If you can’t sell you could be really stuck. “More people bought in the second year of Help to Buy than in the first,” says James Barton. “It will therefore be April next year when we see how people deal with the extra payments.”

Both Barton and Galliard’s David Galman suspect that whatever the challenges, most buyers will find a way. “You are going to see a bit of remortgaging going on. People will pay the Government off or at least reduce the loan in that way,” says Galman.

“We have not seen a flood of homes on the market as yet. I think people will find a way to pay it off.”

Shared ownership: you can stay as long as you like, but your rent does increase annually. If you want to sell, your property will be independently valued.

From £440,000 with shared ownership available: The Levers, flats in a Peabody scheme in Walworth Road, Elephant & Castle

Then, for between six and eight weeks — different housing associations have different rules — the flat will be marketed at this price to people registered with the housing association.

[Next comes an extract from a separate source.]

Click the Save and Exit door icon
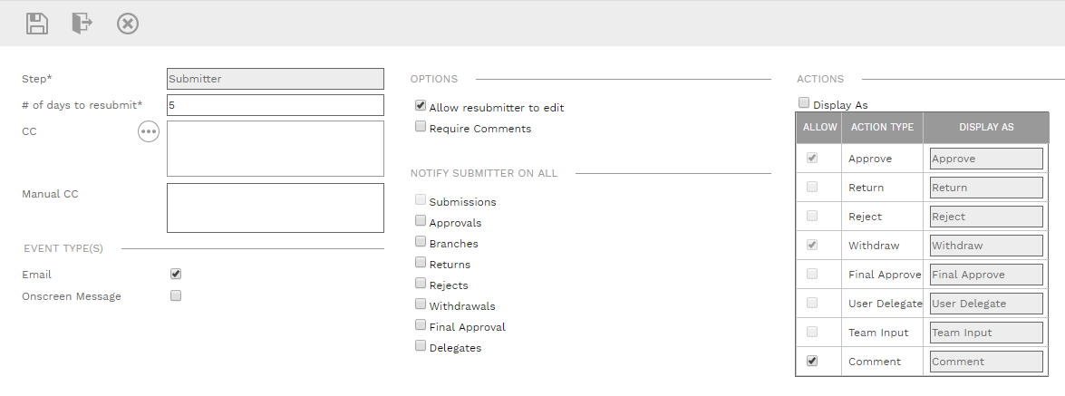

If nobody bites, you can then sell on the open market using an estate agent. When it sells you get your proportion of any profits plus your original deposit back.

As an alternative and if property prices go up, buyers can remortgage and increase their stake in the flat, in a procedure known as staircasing, eventually buying out the housing association altogether.

“The vast majority — 90 per cent or more — of our shared owners move on to full ownership,” says Kush Rawal.

THE VERDICT

It’s horses for courses, but shared ownership is cheaper to get into and more secure in the long term, so it’s great for risk-averse, low to medium earners.

Help to Buy offers more flexibility in terms of where and what you can buy, and is also likely to be cheaper month to month — although you need a bigger mortgage and therefore a bigger income to get started.

Moving on from shared ownership is a well-trodden and largely successful path. But for Help to Buyers there is a big question mark over affordability once the Government loan repayments kick in and it is payback time.

No doubt some will be forced to sell but their home could have made a healthy profit.